In early July of 2022, top officials from the United States, South Korea, Japan, the EU, and Britain — as well as representatives from the European Investment Bank, the European Bank for Reconstruction and Development, and the Organisation for Economic Co-operation and Development — met in Lugano, Switzerland for a Ukraine Recovery Conference. They discussed reconstruction plans for post-war Ukraine. The representatives unveiled a National Recovery Plan that sought to reconstruct post-war Ukraine as a “magnet for international investment,” by integrating it fully into the EU, “finalizing anti-corruption systems” like NABU, and further privatizing “non-critical enterprises,” including what was left of Ukraine’s state-owned enterprises. To nurture this pro-business environment, the plan called on the Ukrainian government to cut taxes on corporations and reform some of its “outdated labor legislation.” 

And on Sept. 6, 2022, Zelensky rang the opening bell on the New York Stock Exchange, marking the launch of the USAID-supported Advantage Ukraine project. This is a platform inviting foreign investment in over 500 projects worth $400 billion in sectors such as defense, pharmaceuticals, innovations and technologies, and industrial manufacturing, among others. In an editorial published the day before in The Wall Street Journal, Zelensky pleaded with foreign companies to “invest in the future of Ukraine,” assuring potential investors that his government was “reforming the country’s tax system, and establishing a strong new legal framework.” 

“[Ukraine] has already adopted rules and laws to allow companies to build transparent corporate structures, attract foreign investment more easily, and use additional mechanisms to protect intangible assets,” Zelensky assured them. “Favorable conditions will allow us to establish Ukraine as a powerful IT hub and implement innovative business ideas quickly and effectively.”  

Most recently on Jan. 23, 2023, Zelensky delivered a speech to the U.S. National Association of State Chambers further inviting foreign investment from Wall Street corporations to rebuild the country after the war. “It is already clear that this will be the largest economic project of our time in Europe,” declared Zelensky. “It is obvious that American business can become the locomotive that will once again push forward global economic growth.” He then goes on to thank investment firms BlackRock, Goldman Sachs, and J.P. Morgan, who have already committed to rebuilding Ukraine. “And everyone can become a big business by working with Ukraine. In all sectors – from weapons and defense to construction, from communications to agriculture, from transport to IT, from banks to medicine. And, I invite you to work with us right now,” Zelensky continued.

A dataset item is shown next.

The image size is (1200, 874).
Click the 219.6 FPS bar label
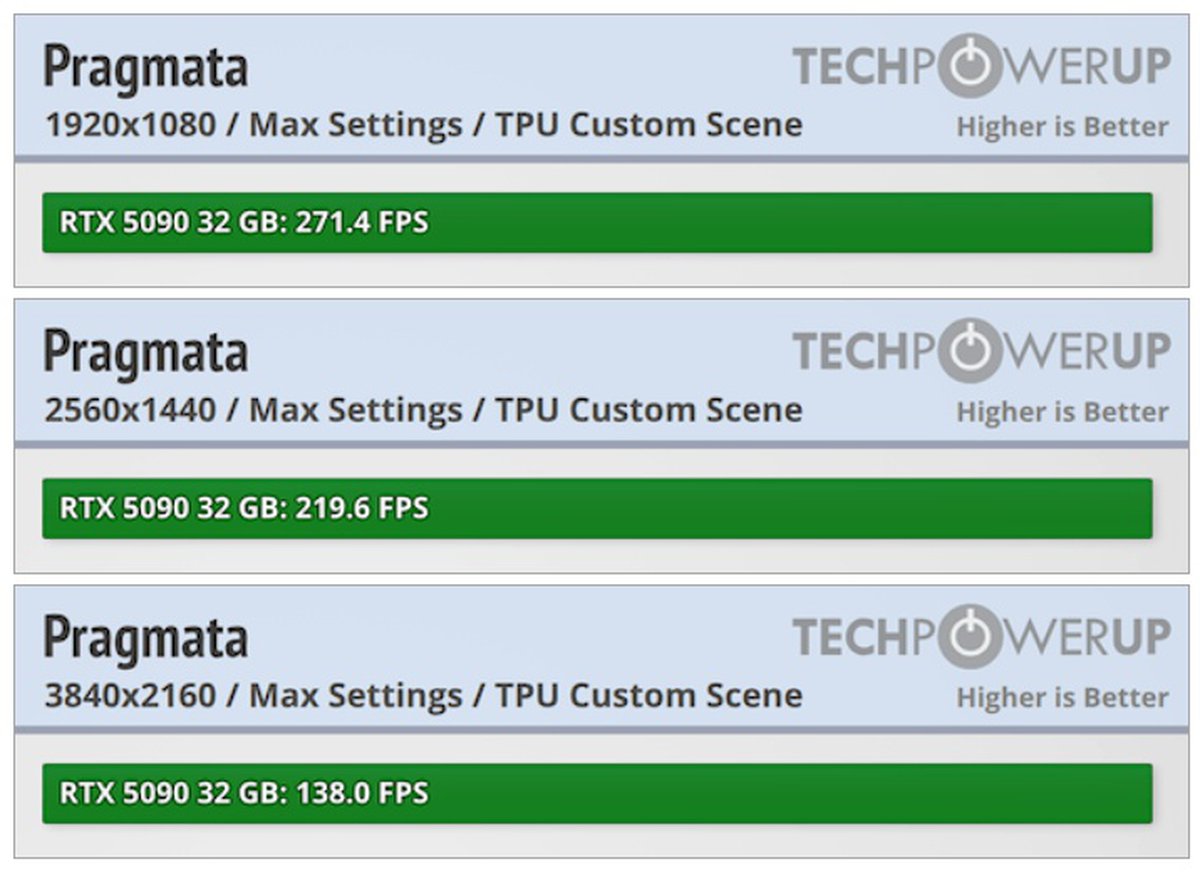tap(244, 508)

Through its imposed structural adjustment policies and neoliberal economic reforms, and with help from U.S.-friendly puppet regimes, the IMF has opened the door and paved the way for western corporations to buy off every last asset in Ukraine.

What the IMF failed to complete in Ukraine in the immediate aftermath of the Soviet Union’s dissolution, it hopes to accomplish with it post-2014 shock therapy policies. As an instrument of western imperialist financial interests, the IMF is determined to ensure the people of Ukraine suffer through austerity, poverty, precarity, and now prolonged war so that the U.S. capitalist class can plunder their country, extract everything they can, and line their pockets in the wake of the devastation.